Determine how many lines in the entries below contain the word "computer". The reply is that number alone.

Stored records
•••

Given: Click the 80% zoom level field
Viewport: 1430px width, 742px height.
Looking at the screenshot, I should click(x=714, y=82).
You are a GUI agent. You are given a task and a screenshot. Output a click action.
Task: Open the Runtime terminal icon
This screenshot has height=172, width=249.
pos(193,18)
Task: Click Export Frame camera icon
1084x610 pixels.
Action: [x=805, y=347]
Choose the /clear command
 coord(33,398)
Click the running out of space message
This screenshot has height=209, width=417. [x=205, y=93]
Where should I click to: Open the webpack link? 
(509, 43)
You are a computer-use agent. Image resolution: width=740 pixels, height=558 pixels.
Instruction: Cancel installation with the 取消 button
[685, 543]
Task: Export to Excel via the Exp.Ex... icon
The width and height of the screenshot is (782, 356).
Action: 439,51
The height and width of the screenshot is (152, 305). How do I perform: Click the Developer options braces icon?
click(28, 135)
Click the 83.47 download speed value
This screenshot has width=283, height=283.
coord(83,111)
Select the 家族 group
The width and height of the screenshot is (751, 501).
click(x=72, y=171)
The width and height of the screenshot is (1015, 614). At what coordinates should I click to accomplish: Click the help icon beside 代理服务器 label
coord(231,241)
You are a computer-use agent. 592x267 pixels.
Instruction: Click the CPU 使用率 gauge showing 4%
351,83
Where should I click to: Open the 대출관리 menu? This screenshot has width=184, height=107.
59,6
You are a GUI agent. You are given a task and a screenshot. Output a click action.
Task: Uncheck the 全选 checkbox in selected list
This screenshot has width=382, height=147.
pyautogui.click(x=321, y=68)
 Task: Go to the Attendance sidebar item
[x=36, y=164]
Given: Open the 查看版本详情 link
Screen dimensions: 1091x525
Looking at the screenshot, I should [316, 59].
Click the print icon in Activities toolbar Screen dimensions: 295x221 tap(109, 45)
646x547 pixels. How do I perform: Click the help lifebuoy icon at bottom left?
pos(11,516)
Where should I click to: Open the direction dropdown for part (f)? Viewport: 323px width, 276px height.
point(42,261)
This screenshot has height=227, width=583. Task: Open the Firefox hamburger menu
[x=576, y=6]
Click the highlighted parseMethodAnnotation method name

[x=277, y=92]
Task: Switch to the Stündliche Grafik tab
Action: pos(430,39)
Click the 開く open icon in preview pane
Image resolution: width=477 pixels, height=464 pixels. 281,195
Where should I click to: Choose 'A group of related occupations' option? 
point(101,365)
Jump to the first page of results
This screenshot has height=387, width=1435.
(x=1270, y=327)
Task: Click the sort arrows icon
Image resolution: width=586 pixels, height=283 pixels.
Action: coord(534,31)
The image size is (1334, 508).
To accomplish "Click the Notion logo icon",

•••

→ **OUTPUT**
2